Tesla Offers New China Rebate As Price Cuts Rock EV Market
Tesla on Friday offered a new incentive to boost electric vehicle sales in China as it notified some workers making battery packs at its Shanghai complex of layoffs, according to a company announcement and a worker who had received the notice.
Tesla announced the cash rebate offer on new cars a day after joining 15 other companies, including Chinese EV makers Nio, Li Auto and Xpeng, in a pledge to avoid “abnormal pricing”, interpreted by some to signal a truce in a price war that has threatened industry-wide profitability.
Taken together the developments point to the pressure Tesla and rivals face in China’s EV market – the world’s largest.
The pricing pledge signed by executives was organized by the China Association of Automobile Manufacturers.
Output at Tesla’s Shanghai Gigafactory, the company’s largest and most productive hub, would not be affected by the layoffs, according to people with knowledge of the operations at the factory complex that employs about 20,000 workers.
While a round of price cuts led by Tesla boosted sales earlier this year, the competition has put pressure across the board on automakers and suppliers to contain costs, analysts and executives say.
Tesla said on Friday it would offer new buyers of its Model Y and Model 3 vehicles a cash rebate of 3,500 yuan ($483) if they could cite a referral from an existing owner.
Separately, workers in Tesla’s Shanghai complex assembling battery packs were informed of layoffs, according to a worker who had received the notice.
The layoffs were first reported by Chinese online news portal Deep Analysis on Thursday, which said fewer than 1,000 workers were employed on the factory’s two battery pack production lines.
Bloomberg reported on the layoffs on Friday, citing people familiar with the matter.
It was not clear how many workers could be let go or reassigned, or the specific reason behind the layoffs.
Tesla did not immediately respond to a request for comment.
Tesla sold a record 247,217 China-made vehicles in the second quarter, data released earlier this week showed.

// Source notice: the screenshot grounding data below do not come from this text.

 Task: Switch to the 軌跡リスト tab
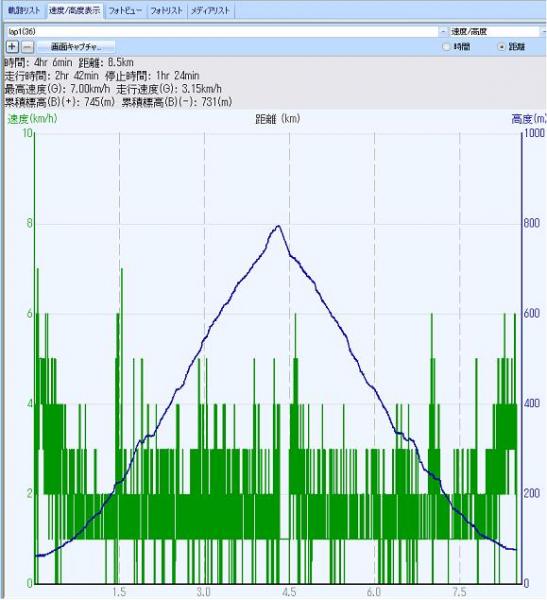point(24,10)
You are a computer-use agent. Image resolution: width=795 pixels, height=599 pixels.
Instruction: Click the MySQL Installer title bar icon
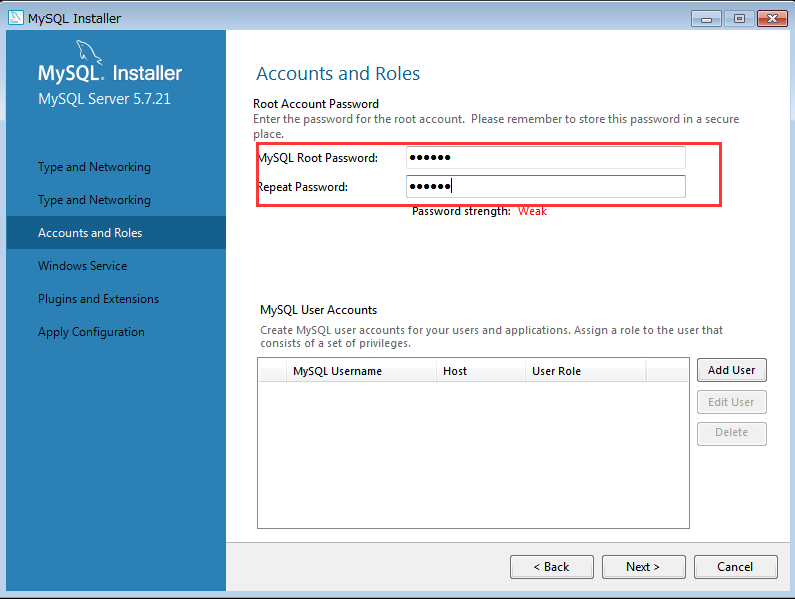click(14, 18)
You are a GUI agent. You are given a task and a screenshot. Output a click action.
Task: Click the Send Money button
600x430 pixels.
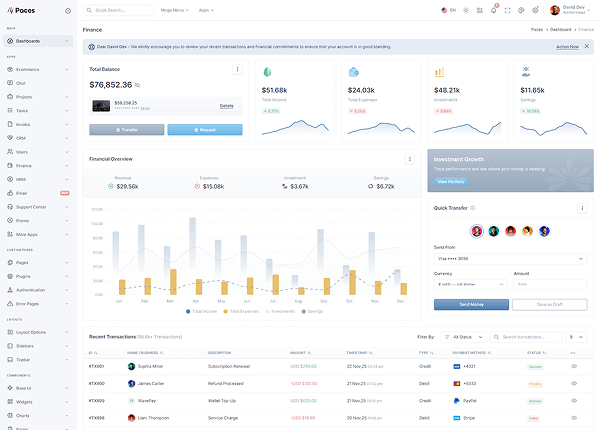[x=470, y=304]
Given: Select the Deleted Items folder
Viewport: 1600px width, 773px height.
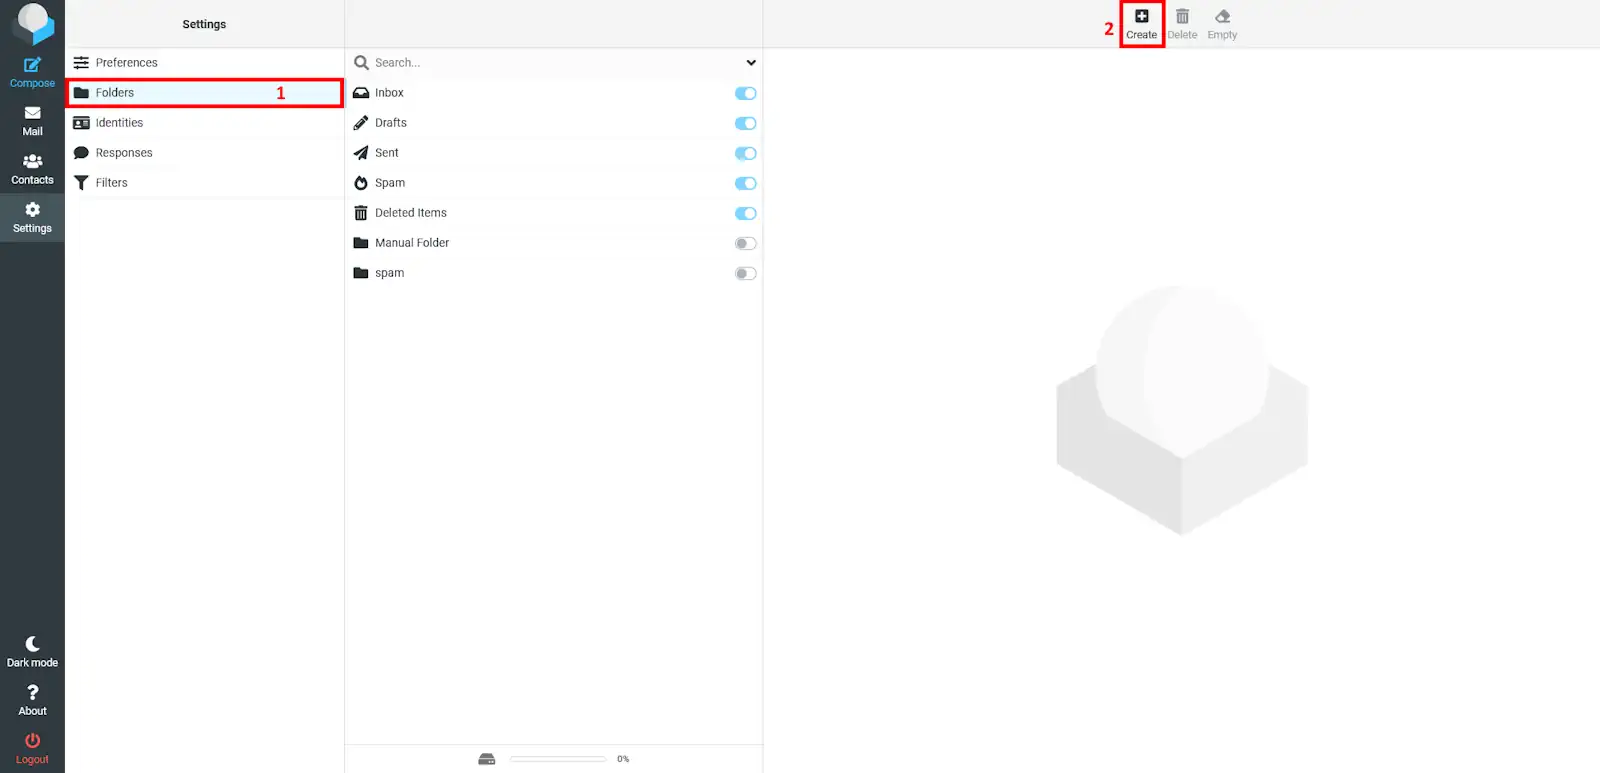Looking at the screenshot, I should tap(411, 213).
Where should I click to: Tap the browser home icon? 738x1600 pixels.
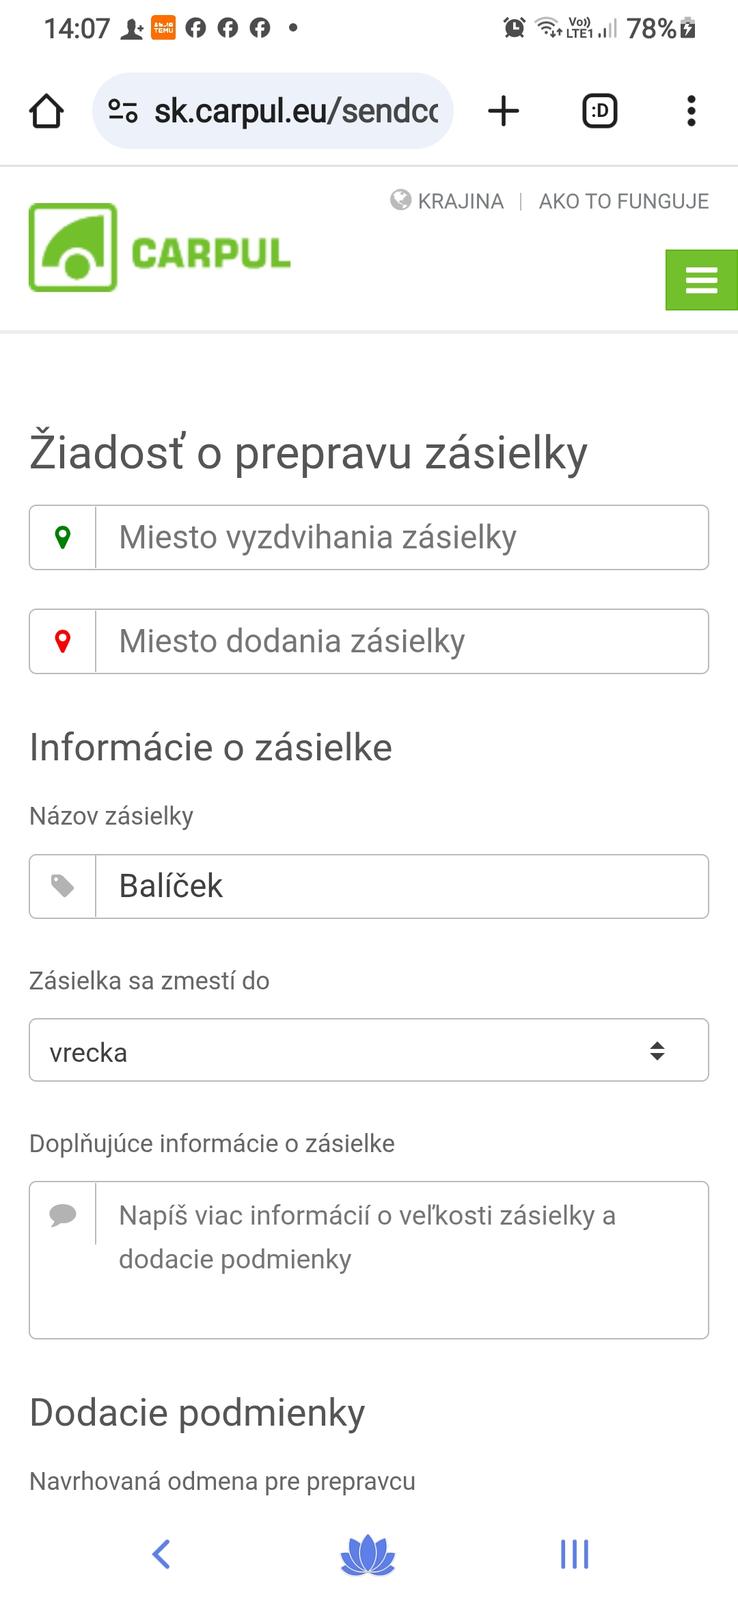coord(47,111)
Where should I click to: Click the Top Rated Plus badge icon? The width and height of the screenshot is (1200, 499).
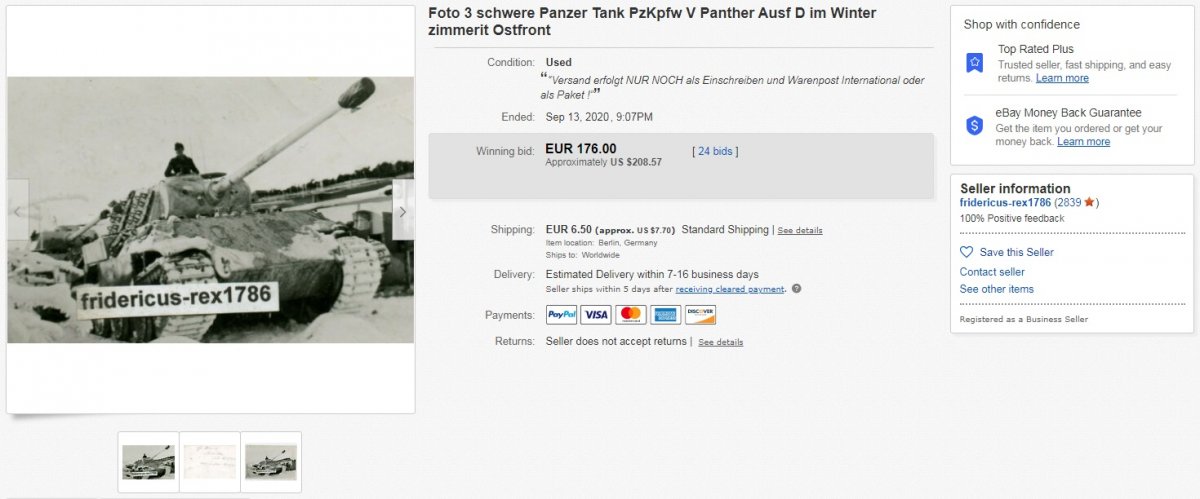click(974, 63)
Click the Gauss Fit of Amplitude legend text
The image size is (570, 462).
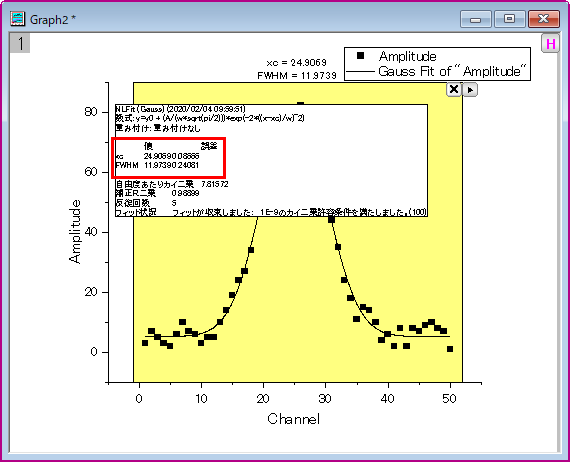coord(452,71)
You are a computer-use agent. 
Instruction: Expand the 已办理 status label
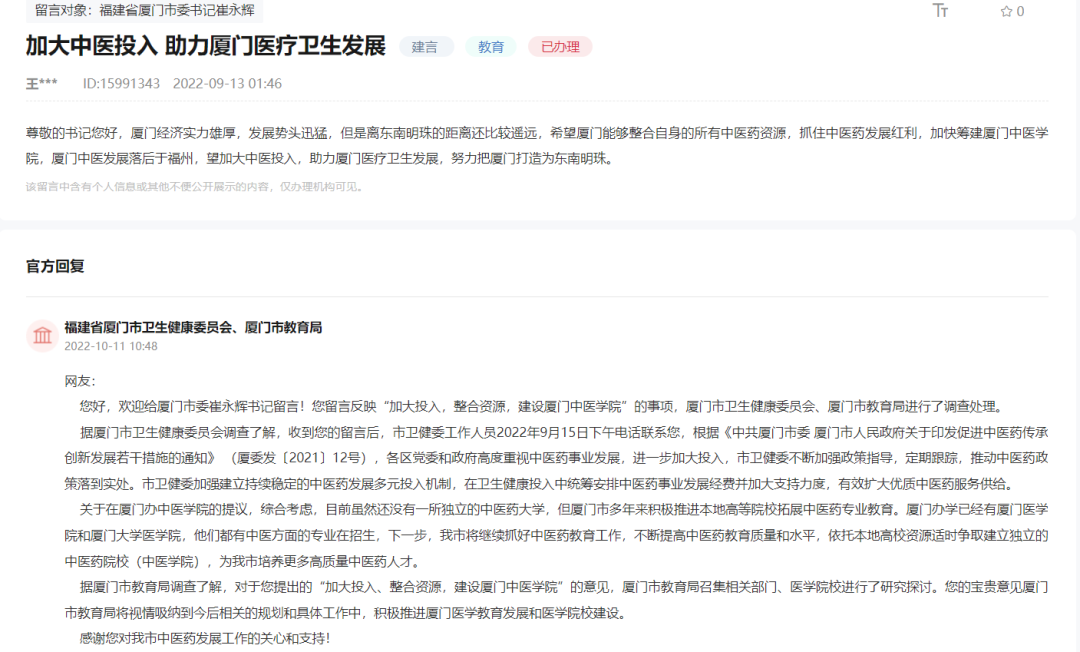(x=559, y=46)
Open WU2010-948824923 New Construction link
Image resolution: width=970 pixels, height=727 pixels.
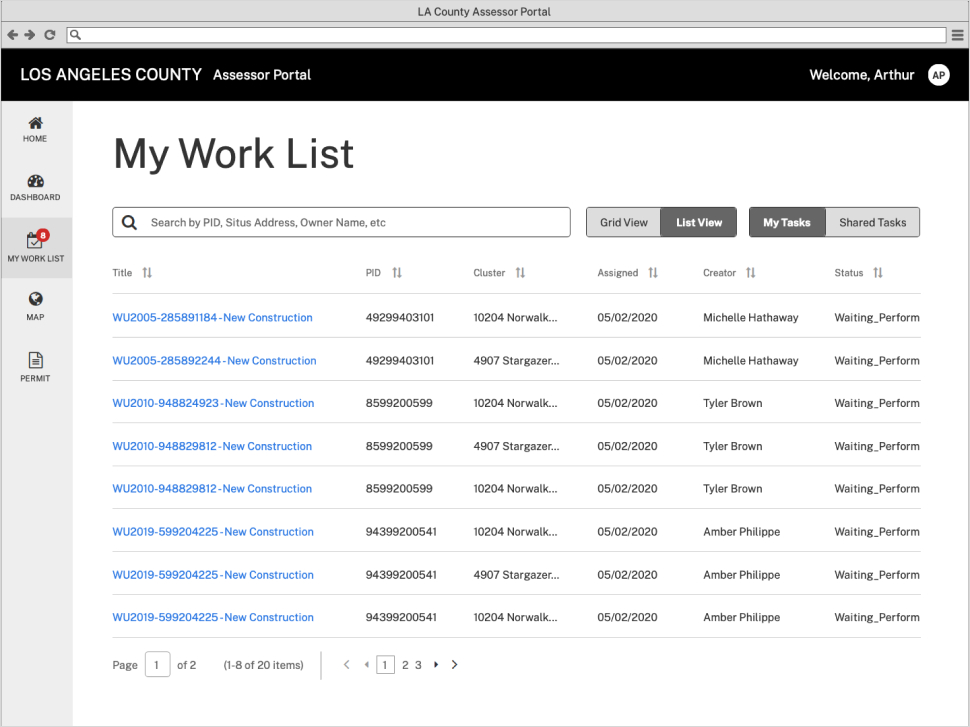pos(213,404)
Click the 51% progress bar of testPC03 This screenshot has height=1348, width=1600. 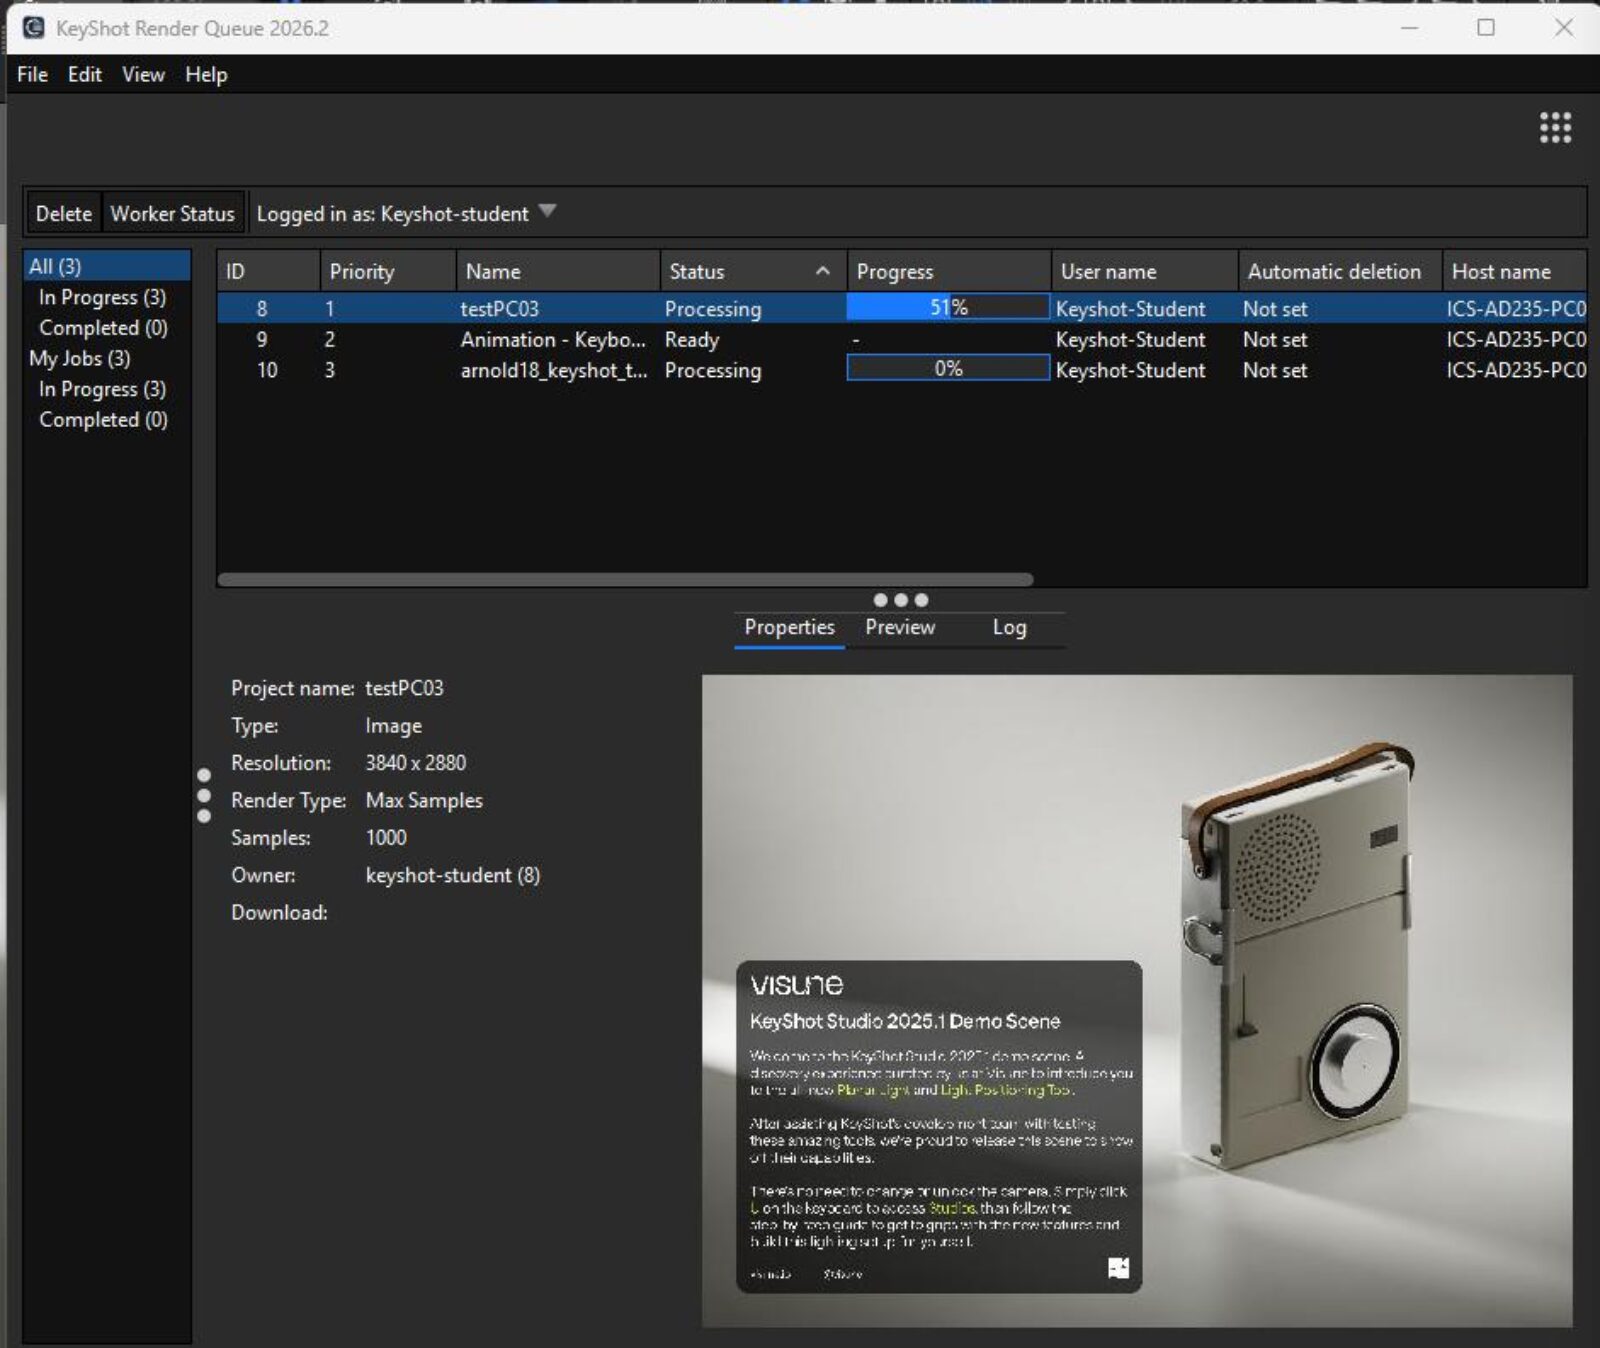948,307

That was the highest since it started delivering vehicles from its Shanghai factory in early 2020.
Volkswagen’s VOWG_p.DE China CEO Ralf Brandstatter said in a speech last month at an event attended by Chinese Premier Li Qiang that China’s EV market was marked by “high price discounts” and “an unhealthy competitive environment.”
Hyundai Motor 005380.KS, the world’s No. 3 global automaker by sales, said last month it would close a plant in China and look to sell it with a factory it shut last year.
Consultancy Alix Partners said this week that while China’s EV market would continue to grow rapidly, intensifying competition and excess capacity would also drive a shakeout.
Only 25 to 30 out of the 167 companies registered to produce EVs or plug-in hybrids in China will survive by 2030, the consultancy forecast.
The firm also said 2023 would be the first year that Chinese brands would account for over 50% of cars sold in their home market, a first.
For the past four decades, China’s auto market has been dominated by established global brands, such as VW, operating in joint ventures with Chinese partners.
Tesla is the only foreign automaker operating a plant without a local partner.
Since the start of 2023, Tesla has cut the base price of the Model 3 sedan in China by 14% and by 10% for the Model Y, its global best seller.
On Friday, Tesla also said new buyers would also have free access to its Enhanced Autopilot driver-assistance system for 90 days.
Tesla announced the new incentives on its Weibo account. It is continuing an offer it announced in June of 7,000-yuan rebates to buyers of its more expensive Model S and Model X vehicles.
A number of Tesla owners posted their referral codes online and invited others to use them on Friday, suggesting the new cash rebate could be widely available for new buyers.
Tesla’s sales of cars produced in Shanghai in the second quarter accounted for over half of its global deliveries.
The company’s shares have climbed almost 70% since early May, as investors reacted to indications its global price cuts and U.S. government incentives were boosting sales and bet the EV maker would be able to stabilize its profit margin over time.